## Start GIVEN DATA
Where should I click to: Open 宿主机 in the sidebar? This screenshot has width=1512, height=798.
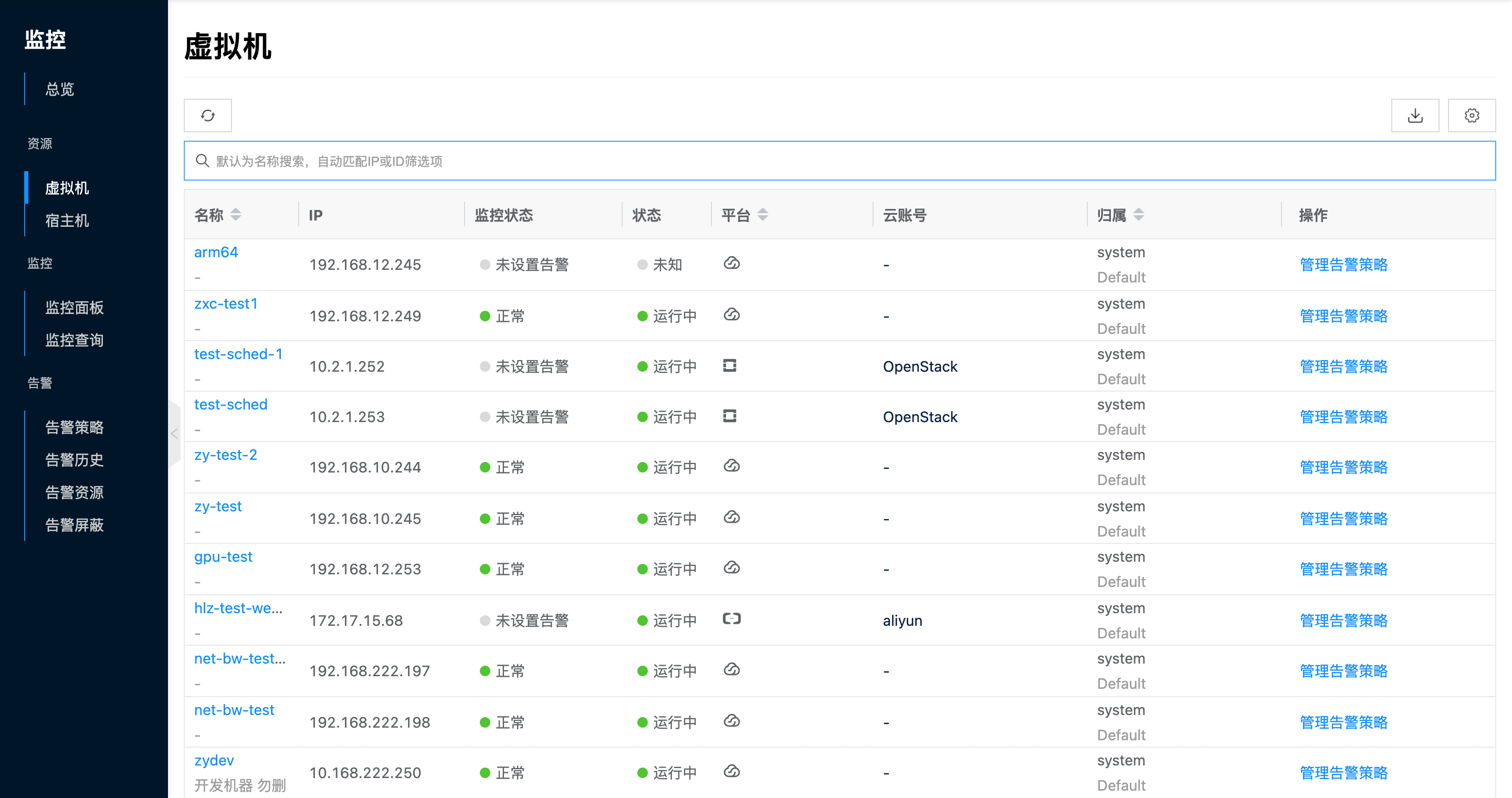pyautogui.click(x=67, y=220)
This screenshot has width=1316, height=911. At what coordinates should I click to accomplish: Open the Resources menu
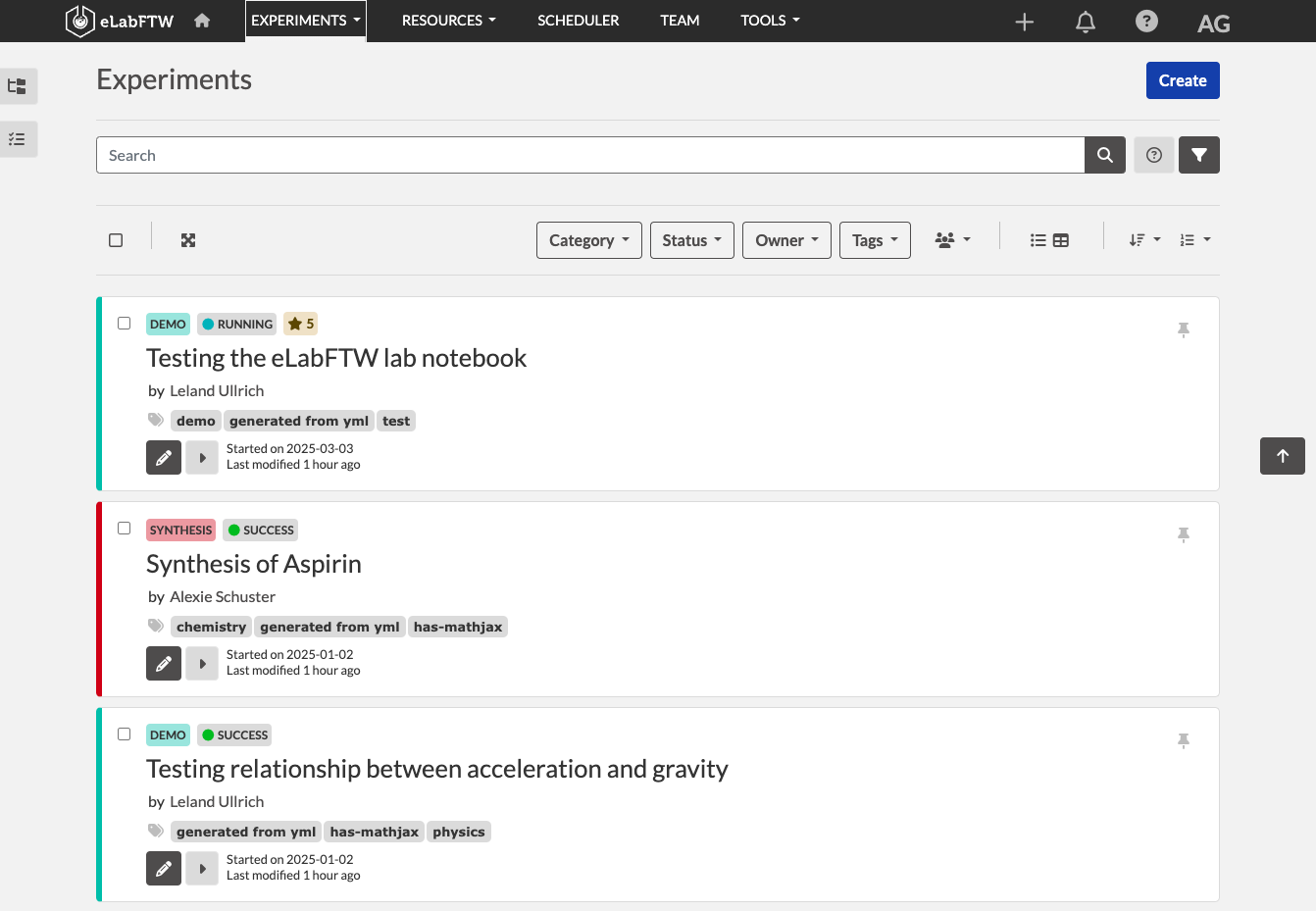pos(449,21)
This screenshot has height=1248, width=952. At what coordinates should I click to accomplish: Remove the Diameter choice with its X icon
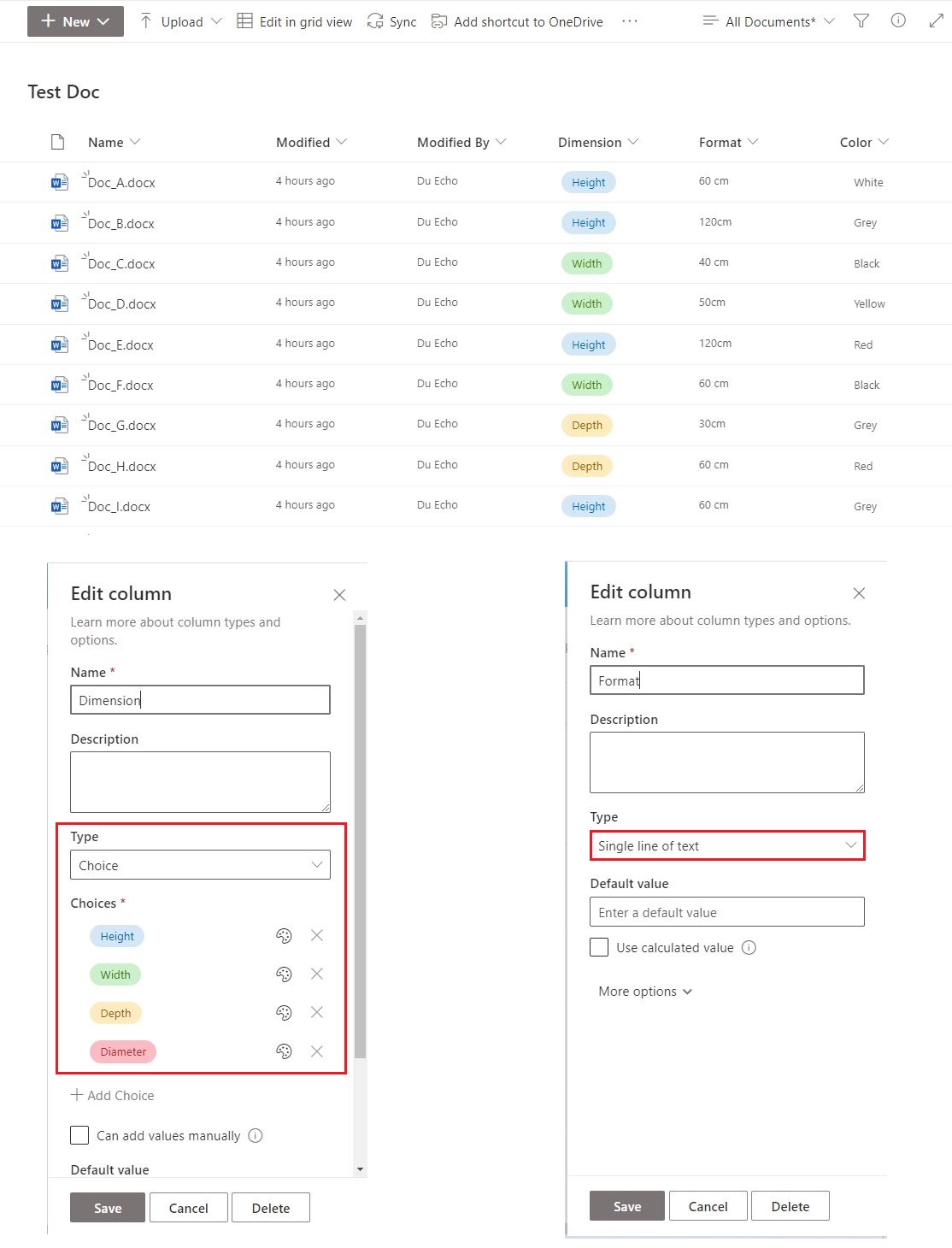pos(317,1051)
## End GIVEN DATA
GIVEN REQUEST
Can you give the lines above as a numbered list, skipping any blank lines and omitting the pictures?

FULL SOLUTION
1. Where should I click to: Open 宿主机 in the sidebar? This screenshot has width=1512, height=798.
2. pyautogui.click(x=67, y=220)
3. This screenshot has width=1316, height=911. At what coordinates should I click to accomplish: Open the Resources menu
4. pos(449,21)
5. This screenshot has height=1248, width=952. At what coordinates should I click to accomplish: Remove the Diameter choice with its X icon
6. pos(317,1051)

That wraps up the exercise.